[START DATA SHOWN]

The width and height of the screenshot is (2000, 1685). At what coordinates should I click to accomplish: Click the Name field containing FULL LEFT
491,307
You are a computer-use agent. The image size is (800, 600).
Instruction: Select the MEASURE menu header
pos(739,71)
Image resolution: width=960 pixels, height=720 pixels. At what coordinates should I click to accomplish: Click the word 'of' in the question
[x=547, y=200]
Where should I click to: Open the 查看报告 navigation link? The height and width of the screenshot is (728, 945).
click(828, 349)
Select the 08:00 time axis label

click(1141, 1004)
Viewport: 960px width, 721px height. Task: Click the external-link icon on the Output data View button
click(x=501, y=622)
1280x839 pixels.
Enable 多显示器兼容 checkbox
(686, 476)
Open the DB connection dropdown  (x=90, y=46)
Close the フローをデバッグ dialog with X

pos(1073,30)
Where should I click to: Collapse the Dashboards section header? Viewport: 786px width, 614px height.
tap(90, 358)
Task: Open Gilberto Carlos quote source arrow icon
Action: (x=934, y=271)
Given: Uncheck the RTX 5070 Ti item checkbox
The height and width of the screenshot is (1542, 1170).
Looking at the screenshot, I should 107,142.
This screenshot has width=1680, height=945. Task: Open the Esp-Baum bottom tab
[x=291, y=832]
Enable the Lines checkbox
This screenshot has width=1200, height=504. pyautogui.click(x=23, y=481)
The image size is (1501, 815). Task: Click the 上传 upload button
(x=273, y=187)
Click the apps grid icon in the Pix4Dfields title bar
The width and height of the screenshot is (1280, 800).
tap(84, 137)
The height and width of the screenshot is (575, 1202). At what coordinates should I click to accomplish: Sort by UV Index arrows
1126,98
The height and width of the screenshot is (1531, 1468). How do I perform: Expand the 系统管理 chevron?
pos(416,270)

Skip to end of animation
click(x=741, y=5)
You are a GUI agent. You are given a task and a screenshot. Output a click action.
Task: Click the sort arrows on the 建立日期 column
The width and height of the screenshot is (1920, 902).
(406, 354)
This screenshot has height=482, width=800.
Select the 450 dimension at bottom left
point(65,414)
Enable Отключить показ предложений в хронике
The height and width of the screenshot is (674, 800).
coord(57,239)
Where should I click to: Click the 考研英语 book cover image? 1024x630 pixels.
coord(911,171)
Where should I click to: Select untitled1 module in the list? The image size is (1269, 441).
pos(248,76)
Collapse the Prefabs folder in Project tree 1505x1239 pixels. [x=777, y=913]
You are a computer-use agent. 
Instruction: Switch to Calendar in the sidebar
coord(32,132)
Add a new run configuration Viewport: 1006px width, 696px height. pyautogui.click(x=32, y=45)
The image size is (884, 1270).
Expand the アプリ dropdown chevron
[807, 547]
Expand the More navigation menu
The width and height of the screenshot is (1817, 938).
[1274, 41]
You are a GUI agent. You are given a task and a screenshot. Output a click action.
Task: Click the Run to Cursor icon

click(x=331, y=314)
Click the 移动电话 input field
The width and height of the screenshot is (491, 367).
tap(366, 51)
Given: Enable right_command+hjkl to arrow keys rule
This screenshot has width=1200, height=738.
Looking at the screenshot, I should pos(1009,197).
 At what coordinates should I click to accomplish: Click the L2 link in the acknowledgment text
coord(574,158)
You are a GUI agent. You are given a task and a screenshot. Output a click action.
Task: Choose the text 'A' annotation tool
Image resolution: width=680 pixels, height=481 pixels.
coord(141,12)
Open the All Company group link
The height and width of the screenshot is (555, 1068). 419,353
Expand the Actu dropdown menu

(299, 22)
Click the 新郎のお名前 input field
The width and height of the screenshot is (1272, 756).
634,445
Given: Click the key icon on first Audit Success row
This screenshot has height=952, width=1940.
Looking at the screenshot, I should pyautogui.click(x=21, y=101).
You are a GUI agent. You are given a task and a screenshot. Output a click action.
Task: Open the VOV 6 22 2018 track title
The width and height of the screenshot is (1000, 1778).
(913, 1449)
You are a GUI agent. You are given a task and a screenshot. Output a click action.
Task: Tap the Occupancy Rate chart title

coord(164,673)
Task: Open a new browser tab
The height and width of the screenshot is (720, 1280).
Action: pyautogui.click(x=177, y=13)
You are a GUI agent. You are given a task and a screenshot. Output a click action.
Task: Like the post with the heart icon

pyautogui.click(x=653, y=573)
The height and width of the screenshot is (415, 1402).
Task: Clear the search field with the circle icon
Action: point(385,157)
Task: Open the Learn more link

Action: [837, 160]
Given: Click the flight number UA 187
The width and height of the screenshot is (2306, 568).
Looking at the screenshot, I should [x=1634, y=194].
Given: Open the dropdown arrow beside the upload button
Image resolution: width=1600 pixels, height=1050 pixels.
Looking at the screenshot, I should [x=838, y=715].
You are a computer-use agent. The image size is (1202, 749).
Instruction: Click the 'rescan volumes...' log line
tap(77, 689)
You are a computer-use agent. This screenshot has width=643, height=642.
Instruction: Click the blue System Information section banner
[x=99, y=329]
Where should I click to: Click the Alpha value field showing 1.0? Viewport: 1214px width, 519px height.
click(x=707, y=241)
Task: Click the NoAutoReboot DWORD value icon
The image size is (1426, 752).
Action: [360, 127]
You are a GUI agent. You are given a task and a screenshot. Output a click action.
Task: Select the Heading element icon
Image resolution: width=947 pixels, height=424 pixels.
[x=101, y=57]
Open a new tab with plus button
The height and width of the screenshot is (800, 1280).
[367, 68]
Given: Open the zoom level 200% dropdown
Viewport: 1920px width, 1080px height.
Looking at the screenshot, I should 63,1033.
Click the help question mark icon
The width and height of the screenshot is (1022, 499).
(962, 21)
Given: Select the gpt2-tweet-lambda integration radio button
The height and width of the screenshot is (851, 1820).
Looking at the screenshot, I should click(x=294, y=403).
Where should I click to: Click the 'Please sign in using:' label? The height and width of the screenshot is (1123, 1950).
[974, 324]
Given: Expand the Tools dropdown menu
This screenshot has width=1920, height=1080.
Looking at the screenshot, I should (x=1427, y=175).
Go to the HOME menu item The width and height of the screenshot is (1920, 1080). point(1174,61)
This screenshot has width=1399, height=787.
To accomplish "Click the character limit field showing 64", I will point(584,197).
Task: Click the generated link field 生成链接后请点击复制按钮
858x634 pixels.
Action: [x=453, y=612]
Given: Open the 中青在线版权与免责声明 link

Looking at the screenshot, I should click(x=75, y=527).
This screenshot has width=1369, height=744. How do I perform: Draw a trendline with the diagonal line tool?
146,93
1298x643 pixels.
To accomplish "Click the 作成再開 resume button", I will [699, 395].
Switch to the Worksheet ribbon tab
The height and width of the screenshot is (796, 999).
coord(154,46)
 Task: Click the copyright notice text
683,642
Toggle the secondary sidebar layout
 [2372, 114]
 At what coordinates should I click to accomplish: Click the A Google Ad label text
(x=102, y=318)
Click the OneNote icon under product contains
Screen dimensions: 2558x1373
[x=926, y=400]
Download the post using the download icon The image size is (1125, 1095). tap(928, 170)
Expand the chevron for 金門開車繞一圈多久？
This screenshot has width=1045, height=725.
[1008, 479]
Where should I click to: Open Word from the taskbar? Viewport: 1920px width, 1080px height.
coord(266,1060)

[END DATA SHOWN]

▶ [TASK DETAILS]:
Please copy all of the material above line for line, without changing anything.

▶ [FULL ANSWER]:
The width and height of the screenshot is (2000, 1685). At what coordinates should I click to accomplish: Click the Name field containing FULL LEFT
491,307
You are a computer-use agent. The image size is (800, 600).
Instruction: Select the MEASURE menu header
pos(739,71)
Image resolution: width=960 pixels, height=720 pixels. At what coordinates should I click to accomplish: Click the word 'of' in the question
[x=547, y=200]
Where should I click to: Open the 查看报告 navigation link? The height and width of the screenshot is (728, 945).
click(828, 349)
Select the 08:00 time axis label

click(1141, 1004)
Viewport: 960px width, 721px height. Task: Click the external-link icon on the Output data View button
click(x=501, y=622)
1280x839 pixels.
Enable 多显示器兼容 checkbox
(686, 476)
Open the DB connection dropdown  (x=90, y=46)
Close the フローをデバッグ dialog with X

pos(1073,30)
Where should I click to: Collapse the Dashboards section header? Viewport: 786px width, 614px height.
tap(90, 358)
Task: Open Gilberto Carlos quote source arrow icon
Action: (x=934, y=271)
Given: Uncheck the RTX 5070 Ti item checkbox
The height and width of the screenshot is (1542, 1170).
Looking at the screenshot, I should 107,142.
This screenshot has width=1680, height=945. Task: Open the Esp-Baum bottom tab
[x=291, y=832]
Enable the Lines checkbox
This screenshot has width=1200, height=504. pyautogui.click(x=23, y=481)
The image size is (1501, 815). Task: Click the 上传 upload button
(x=273, y=187)
Click the apps grid icon in the Pix4Dfields title bar
The width and height of the screenshot is (1280, 800).
tap(84, 137)
The height and width of the screenshot is (575, 1202). At what coordinates should I click to accomplish: Sort by UV Index arrows
1126,98
The height and width of the screenshot is (1531, 1468). How do I perform: Expand the 系统管理 chevron?
pos(416,270)

Skip to end of animation
click(x=741, y=5)
You are a GUI agent. You are given a task and a screenshot. Output a click action.
Task: Click the sort arrows on the 建立日期 column
The width and height of the screenshot is (1920, 902).
(406, 354)
This screenshot has height=482, width=800.
Select the 450 dimension at bottom left
point(65,414)
Enable Отключить показ предложений в хронике
The height and width of the screenshot is (674, 800).
coord(57,239)
Where should I click to: Click the 考研英语 book cover image? 1024x630 pixels.
coord(911,171)
Where should I click to: Select untitled1 module in the list? The image size is (1269, 441).
pos(248,76)
Collapse the Prefabs folder in Project tree 1505x1239 pixels. [x=777, y=913]
You are a computer-use agent. 
Instruction: Switch to Calendar in the sidebar
coord(32,132)
Add a new run configuration Viewport: 1006px width, 696px height. pyautogui.click(x=32, y=45)
The image size is (884, 1270).
Expand the アプリ dropdown chevron
[807, 547]
Expand the More navigation menu
The width and height of the screenshot is (1817, 938).
[1274, 41]
You are a GUI agent. You are given a task and a screenshot. Output a click action.
Task: Click the Run to Cursor icon

click(x=331, y=314)
Click the 移动电话 input field
The width and height of the screenshot is (491, 367).
tap(366, 51)
Given: Enable right_command+hjkl to arrow keys rule
This screenshot has width=1200, height=738.
Looking at the screenshot, I should pos(1009,197).
 At what coordinates should I click to accomplish: Click the L2 link in the acknowledgment text
coord(574,158)
You are a GUI agent. You are given a task and a screenshot. Output a click action.
Task: Choose the text 'A' annotation tool
Image resolution: width=680 pixels, height=481 pixels.
coord(141,12)
Open the All Company group link
The height and width of the screenshot is (555, 1068). 419,353
Expand the Actu dropdown menu

(299, 22)
Click the 新郎のお名前 input field
The width and height of the screenshot is (1272, 756).
634,445
Given: Click the key icon on first Audit Success row
This screenshot has height=952, width=1940.
Looking at the screenshot, I should pyautogui.click(x=21, y=101).
You are a GUI agent. You are given a task and a screenshot. Output a click action.
Task: Open the VOV 6 22 2018 track title
The width and height of the screenshot is (1000, 1778).
(913, 1449)
You are a GUI agent. You are given a task and a screenshot. Output a click action.
Task: Tap the Occupancy Rate chart title

coord(164,673)
Task: Open a new browser tab
The height and width of the screenshot is (720, 1280).
Action: pyautogui.click(x=177, y=13)
You are a GUI agent. You are given a task and a screenshot. Output a click action.
Task: Like the post with the heart icon

pyautogui.click(x=653, y=573)
The height and width of the screenshot is (415, 1402).
Task: Clear the search field with the circle icon
Action: point(385,157)
Task: Open the Learn more link

Action: [837, 160]
Given: Click the flight number UA 187
The width and height of the screenshot is (2306, 568).
Looking at the screenshot, I should [x=1634, y=194].
Given: Open the dropdown arrow beside the upload button
Image resolution: width=1600 pixels, height=1050 pixels.
Looking at the screenshot, I should [x=838, y=715].
You are a computer-use agent. The image size is (1202, 749).
Instruction: Click the 'rescan volumes...' log line
tap(77, 689)
You are a computer-use agent. This screenshot has width=643, height=642.
Instruction: Click the blue System Information section banner
[x=99, y=329]
Where should I click to: Click the Alpha value field showing 1.0? Viewport: 1214px width, 519px height.
click(x=707, y=241)
Task: Click the NoAutoReboot DWORD value icon
The image size is (1426, 752).
Action: [360, 127]
You are a GUI agent. You are given a task and a screenshot. Output a click action.
Task: Select the Heading element icon
Image resolution: width=947 pixels, height=424 pixels.
[x=101, y=57]
Open a new tab with plus button
The height and width of the screenshot is (800, 1280).
[367, 68]
Given: Open the zoom level 200% dropdown
Viewport: 1920px width, 1080px height.
Looking at the screenshot, I should 63,1033.
Click the help question mark icon
The width and height of the screenshot is (1022, 499).
(962, 21)
Given: Select the gpt2-tweet-lambda integration radio button
The height and width of the screenshot is (851, 1820).
Looking at the screenshot, I should click(x=294, y=403).
Where should I click to: Click the 'Please sign in using:' label? The height and width of the screenshot is (1123, 1950).
[974, 324]
Given: Expand the Tools dropdown menu
This screenshot has width=1920, height=1080.
Looking at the screenshot, I should (x=1427, y=175).
Go to the HOME menu item The width and height of the screenshot is (1920, 1080). point(1174,61)
This screenshot has width=1399, height=787.
To accomplish "Click the character limit field showing 64", I will point(584,197).
Task: Click the generated link field 生成链接后请点击复制按钮
858x634 pixels.
Action: [x=453, y=612]
Given: Open the 中青在线版权与免责声明 link

Looking at the screenshot, I should click(x=75, y=527).
This screenshot has width=1369, height=744. How do I perform: Draw a trendline with the diagonal line tool?
146,93
1298x643 pixels.
To accomplish "Click the 作成再開 resume button", I will [699, 395].
Switch to the Worksheet ribbon tab
The height and width of the screenshot is (796, 999).
coord(154,46)
 Task: Click the copyright notice text
683,642
Toggle the secondary sidebar layout
 [2372, 114]
 At what coordinates should I click to accomplish: Click the A Google Ad label text
(x=102, y=318)
Click the OneNote icon under product contains
Screen dimensions: 2558x1373
[x=926, y=400]
Download the post using the download icon The image size is (1125, 1095). tap(928, 170)
Expand the chevron for 金門開車繞一圈多久？
This screenshot has width=1045, height=725.
[1008, 479]
Where should I click to: Open Word from the taskbar? Viewport: 1920px width, 1080px height.
coord(266,1060)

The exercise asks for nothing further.